Spend Spend Spend - a recently opened version of the life of Viv Nicholson, the pools winner who won and lost a fortune in the Sixties - was named Best Musical at the Evening Standard Theatre Awards.
Joining cast members at the ceremony at the Savoy Hotel in central London, the real life Viv Nicholson indulged in a moment's theatre herself when, for no apparent reason, she decided to show her knickers to the audience.
Whether or not that was a comment on the state of West End theatre, the judges certainly had their worries about standards, refusing to make an award for best play.
Max Hastings, the editor of the Evening Standard and chairman of the judges, said that it "has not been a vintage year". He added: "We thought it would diminish the award that it did not live up to the achievements of the past and, we believe, the future."
The Lion King did win a special award, being named Theatrical Event of the Year. The show's director, Julie Taymor, flew in from Los Angeles to pick up the title from Joan Collins.
Guests at yesterday's ceremony included Vanessa Redgrave, Julia McKenzie, and Trainspotting star Jonny Lee Miller, who all presented awards.
Trevor Nunn, artistic director of the Royal National Theatre, was named Best Director for his work on The Merchant Of Venice and Summerfolk.
Actor Simon Callow, whose screen credits include Four Weddings And A Funeral and Room With A View, was one of the winners of the two-part Patricia Rothermere Award for his services to theatre.
The other half of the title, a drama school scholarship for a student who would otherwise have no funding, went to 19-year-old Martin Rea from Belfast.
Collecting his title, Callow spoke of his gratitude for being allowed to take part in the selection procedure for the second part of the award. "It's still true that far, far too many people can't afford to go to drama school, which is what makes this award so remarkable. I'm thrilled I've been part of this," he said.

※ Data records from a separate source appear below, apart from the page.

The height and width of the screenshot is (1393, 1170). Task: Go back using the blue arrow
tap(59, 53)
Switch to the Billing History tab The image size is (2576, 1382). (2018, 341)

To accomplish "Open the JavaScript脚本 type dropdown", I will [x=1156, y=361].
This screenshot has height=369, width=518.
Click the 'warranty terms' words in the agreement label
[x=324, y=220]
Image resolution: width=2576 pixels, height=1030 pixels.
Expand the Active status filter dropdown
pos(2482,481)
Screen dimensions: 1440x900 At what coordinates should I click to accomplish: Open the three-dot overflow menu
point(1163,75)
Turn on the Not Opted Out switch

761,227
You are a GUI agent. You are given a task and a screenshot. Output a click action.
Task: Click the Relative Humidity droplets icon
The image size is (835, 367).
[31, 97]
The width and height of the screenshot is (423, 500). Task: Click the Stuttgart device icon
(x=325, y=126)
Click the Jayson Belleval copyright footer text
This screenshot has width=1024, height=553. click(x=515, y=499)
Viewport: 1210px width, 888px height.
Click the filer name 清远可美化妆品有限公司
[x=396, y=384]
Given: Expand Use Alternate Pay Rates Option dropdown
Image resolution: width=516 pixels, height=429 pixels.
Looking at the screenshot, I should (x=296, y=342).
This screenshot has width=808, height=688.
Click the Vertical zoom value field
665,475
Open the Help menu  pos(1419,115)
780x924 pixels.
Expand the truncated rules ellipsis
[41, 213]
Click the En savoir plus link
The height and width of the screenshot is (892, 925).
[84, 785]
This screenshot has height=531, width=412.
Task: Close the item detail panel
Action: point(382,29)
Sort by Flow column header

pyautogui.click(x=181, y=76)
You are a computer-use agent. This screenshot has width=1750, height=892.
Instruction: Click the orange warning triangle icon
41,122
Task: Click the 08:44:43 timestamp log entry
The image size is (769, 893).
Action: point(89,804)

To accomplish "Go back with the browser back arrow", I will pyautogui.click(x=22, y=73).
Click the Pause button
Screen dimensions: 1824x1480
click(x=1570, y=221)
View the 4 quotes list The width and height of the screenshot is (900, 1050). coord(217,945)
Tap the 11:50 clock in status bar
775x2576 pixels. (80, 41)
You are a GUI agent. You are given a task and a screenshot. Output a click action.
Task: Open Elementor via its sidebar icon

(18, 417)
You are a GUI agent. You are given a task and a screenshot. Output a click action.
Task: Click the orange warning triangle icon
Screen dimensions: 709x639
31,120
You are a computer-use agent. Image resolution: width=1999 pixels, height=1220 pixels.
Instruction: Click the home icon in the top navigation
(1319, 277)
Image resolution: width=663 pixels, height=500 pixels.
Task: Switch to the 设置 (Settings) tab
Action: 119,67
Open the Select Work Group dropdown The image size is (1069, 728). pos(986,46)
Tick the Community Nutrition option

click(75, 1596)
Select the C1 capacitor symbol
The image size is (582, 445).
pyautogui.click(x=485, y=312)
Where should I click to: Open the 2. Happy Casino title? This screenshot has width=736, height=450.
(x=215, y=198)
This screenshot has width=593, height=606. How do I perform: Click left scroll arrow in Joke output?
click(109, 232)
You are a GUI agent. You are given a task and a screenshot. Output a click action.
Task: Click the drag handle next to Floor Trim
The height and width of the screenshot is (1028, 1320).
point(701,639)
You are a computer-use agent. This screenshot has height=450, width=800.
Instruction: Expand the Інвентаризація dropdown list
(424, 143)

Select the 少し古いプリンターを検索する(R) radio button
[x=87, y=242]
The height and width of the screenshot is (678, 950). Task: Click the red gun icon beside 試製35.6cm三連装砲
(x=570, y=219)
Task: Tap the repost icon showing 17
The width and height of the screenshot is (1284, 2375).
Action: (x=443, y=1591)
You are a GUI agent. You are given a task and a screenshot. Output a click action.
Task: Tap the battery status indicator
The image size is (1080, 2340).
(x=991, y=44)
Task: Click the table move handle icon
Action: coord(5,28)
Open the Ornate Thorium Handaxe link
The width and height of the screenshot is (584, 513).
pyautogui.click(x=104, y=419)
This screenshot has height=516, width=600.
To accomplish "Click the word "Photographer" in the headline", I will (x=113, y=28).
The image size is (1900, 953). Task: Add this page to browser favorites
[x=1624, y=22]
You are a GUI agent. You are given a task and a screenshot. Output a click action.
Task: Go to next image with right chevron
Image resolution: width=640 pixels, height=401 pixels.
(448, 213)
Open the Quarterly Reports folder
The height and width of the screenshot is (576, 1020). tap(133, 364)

Stephen Dillane, whose film roles include the lead in Welcome To Sarajevo, was named Best Actor for his performance as a middle-aged playwright in The Real Thing at the Donmar Warehouse, while Janie Dee took the Best Actress award for Comic Potential at the Lyric Theatre.
The new award of Outstanding Newcomer was given to Eve Best for her performance in 'Tis Pity She's A Whore at the Young Vic.
Actor John Hurt, who was at the awards to present the Best Actress prize, used the occasion to pay tribute to Quentin Crisp, the writer and raconteur, who died yesterday aged 90. He said he would never be forgiven if he did not make reference to Crisp's death.
"This is a man to whom in many ways I owe my career and this is a man that benefited tremendously from the performance of the Naked Civil Servant in his own right.
"I would hate to have him looking down from wherever he is saying, 'Well only an Englishman would let his friends die and not even mention it'.
"Bless you, Quentin. You were one of the greatest philosophers that ever lived."
Taymor, picking up the Theatrical Event title said: "This award is about making theatre alive, making theatre a sacred space. It's quite an irony that this production comes from a movie and it was our mission to make it as theatrical as possible."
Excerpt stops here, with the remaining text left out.